Calling all EC addicts!

OK, so I'm doing research for my book about journalism in comics, with an April 15 deadline and zero vacation time (thanks, Gannett). It will be peer reviewed, so even if I was inclined to be sloppy, I can't be.

I'm focusing on the interregnum between superhero regimes for now. I'm pretty much ignoring funny animal, teen humor and science fiction, since those generally don't have reporters in them. So it's mostly horror (and whatever EC's SuspenStories were) that I'm looking at.

I'm plowing through all my 1950s collections looking for stories where journalists or journalism play an important role. (Such as the lead character being a reporter, even if he/she doesn't do much reporting.) I'm also interested in stories that simply end with a reporter/editor hearing the tale and saying "I can't print that!" because it happened a lot, and I'm interested in counting those times.

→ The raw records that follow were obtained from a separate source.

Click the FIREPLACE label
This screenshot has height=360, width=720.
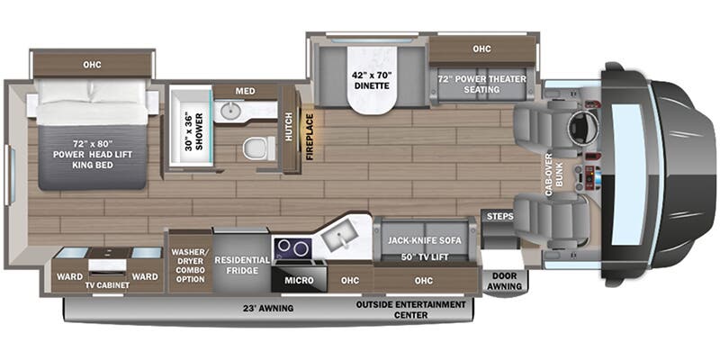310,136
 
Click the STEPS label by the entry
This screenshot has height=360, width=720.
498,217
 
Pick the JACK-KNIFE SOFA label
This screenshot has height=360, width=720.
421,239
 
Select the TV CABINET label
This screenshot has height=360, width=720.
107,285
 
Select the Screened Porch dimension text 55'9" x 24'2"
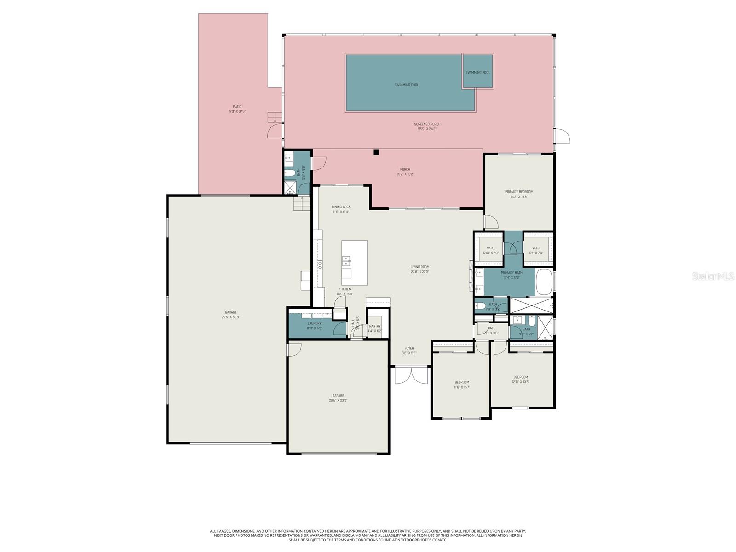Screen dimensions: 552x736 click(426, 129)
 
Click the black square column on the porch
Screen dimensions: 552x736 click(376, 152)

A lot of this horror material is in public domain or has been reprinted by PS Artbooks, Luke Blanchard has pointed me to some online sites that might have some material PS hasn't gotten around to yet. (Thanks, Luke!)

So that's where I am (and if anyone wants to suggest some reporter story out of the blue, I won't turn it down). Where I've got a problem is with EC books that haven't been reprinted by Gladstone/Dark Horse yet. I think I've got a complete Tales from the Crypt, but both Haunt of Fear and Vault of Horror are at Vol. 4, at least one volume (six issues or so) from completion. Both Crime SuspenStories and Shock SuspenStories are at Volume 3, and I don't think that's near the end. There might even be some good material in the war books, but Frontline Combat is only at Vol. 1, and Two-Fisted Tales is at Vol. 2. Of the "New Direction" books, only Valor and Aces High are out.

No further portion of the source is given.